You know that $(x^3-y^3)=(x-y)(x^2+xy+y^2)$ and $(a^2-b^2)=(a-b)(a+b)$ so if $a=\sqrt{3+x}$ and $b=2$, we have $(a^2-b^2)=(\sqrt{3+x}-2)(\sqrt{3+x}+2)=3+x-4$. The same calculation can be done for another identity by taking $x=\sqrt[3]{7+x}$ and $y=2$. In fact you have $(\sqrt[3]{7+x}-2)\big((\sqrt[3]{7+x})^2+2\sqrt[3]{7+x}+2^2\big)=(\sqrt[3]{7+x})^3-2^3=7+x-8$ Now multiply your fraction to $\frac{\sqrt{3+x}+2}{\sqrt{3+x}+2}=1$ and $\frac{\sqrt[3]{(7+x)^2}+4+2\sqrt[3]{7+x}}{\sqrt[3]{(7+x)^2}+4+2\sqrt[3]{7+x}}=1$ simultaneously, so: $\frac{\sqrt{3+x}-2}{\sqrt[3]{7+x}-2}=\frac{\sqrt{3+x}-2}{\sqrt[3]{7+x}-2}\times\frac{\sqrt{3+x}+2}{\sqrt{3+x}+2}\times\frac{\sqrt[3]{(7+x)^2}+4+2\sqrt[3]{7+x}}{\sqrt[3]{(7+x)^2}+4+2\sqrt[3]{7+x}}$ $=\frac{3+x-4}{7+x-8}\times\frac{\sqrt[3]{(7+x)^2}+4+2\sqrt[3]{7+x}}{\sqrt{3+x}+2}$ $=\frac{x-1}{x-1}\times\frac{\sqrt[3]{(7+x)^2}+4+2\sqrt[3]{7+x}}{\sqrt{3+x}+2} $ which is equal to $\frac{\sqrt[3]{(7+x)^2}+4+2\sqrt[3]{7+x}}{\sqrt{3+x}+2}$ near $x=1$. Now, I think taking the limit when $x$ tends to $1$ is so easy. It is $3$.

  • 1
    @foaly: I hope I could help. I think for higher grade root maybe André 's and Israel's would be useful but for small grade my way seems practical. :-)2012-09-27
2

For convenience, change variables to $t = x - 1$, so you're looking at $\dfrac{\sqrt{4+t}-2}{(8+t)^{1/3}-2}$.

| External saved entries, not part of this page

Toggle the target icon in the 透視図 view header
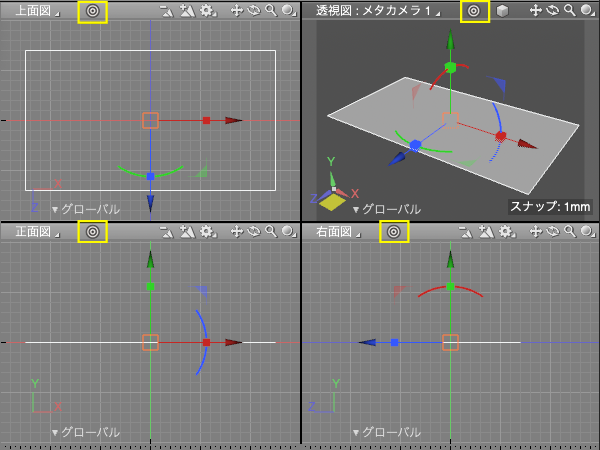 [x=474, y=11]
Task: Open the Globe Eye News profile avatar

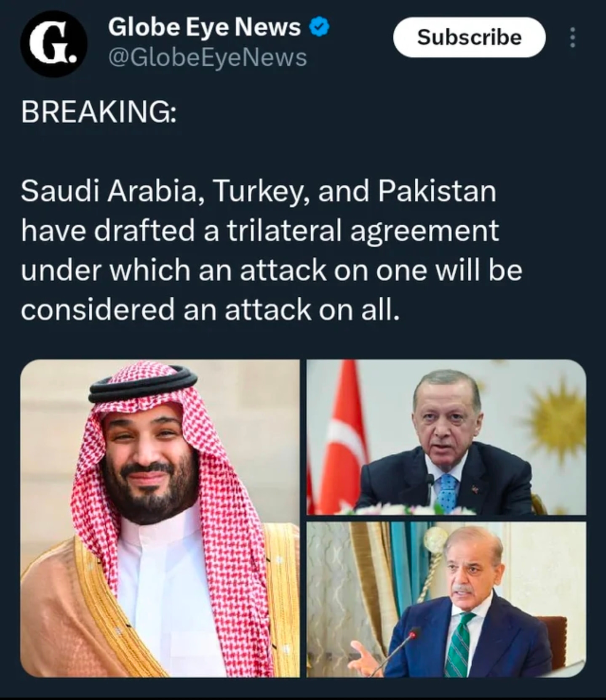Action: pos(53,43)
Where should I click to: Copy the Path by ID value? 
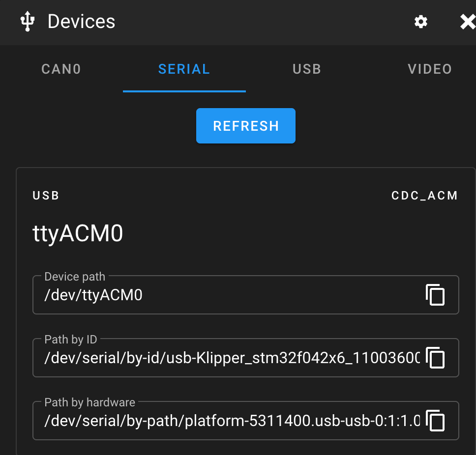[435, 358]
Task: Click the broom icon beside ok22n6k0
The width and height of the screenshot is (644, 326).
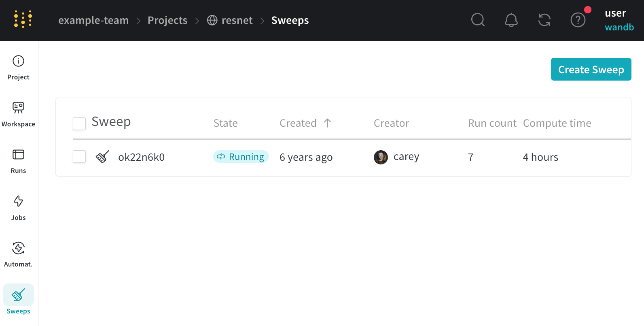Action: point(102,157)
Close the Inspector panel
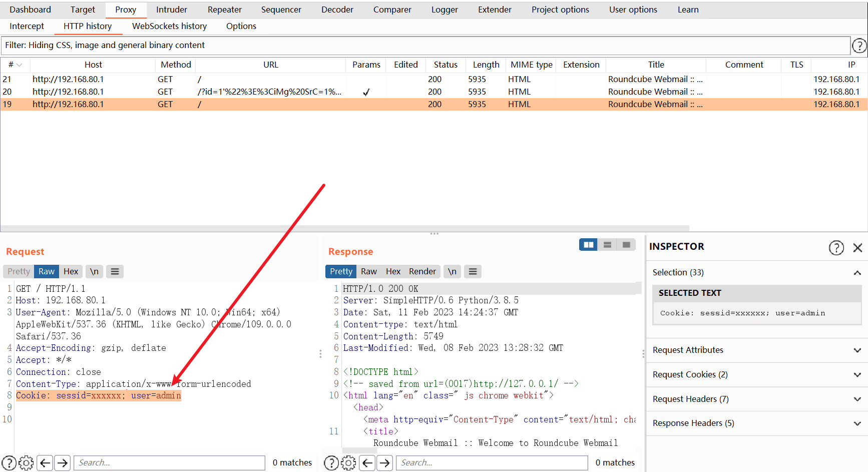 (x=857, y=247)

$ \sqrt{4+t} = 2 \sqrt{1+\frac{t}{2}} = 2 \left(1 + \frac{t}{4} + \ldots\right) $ $ (8+t)^{1/3} = 2 \left(1 + \frac{t}{8}\right)^{1/3} = 2 \left(1 + \frac{t}{24} + \ldots\right) $

  • 0
    i'll look at it tmr.. gotta sleep now x.x2012-09-24
1

The method totally depends on how much calculus you have studied. l'hospitals rule makes life easier in most cases but in this case in this case l'hospitals rule will be tedious since to take derivatives of square roots and cuberoots is a tad bit tedious as compared to rationalisation. so i would prefer rationalisation such that we get a rational number in the denominator. also l'hospitals rule is quite sophisticated for such simple problems, and to use it is similiar to differetiating a quadratic equation to find its minima and maxima instead of just completing the squares.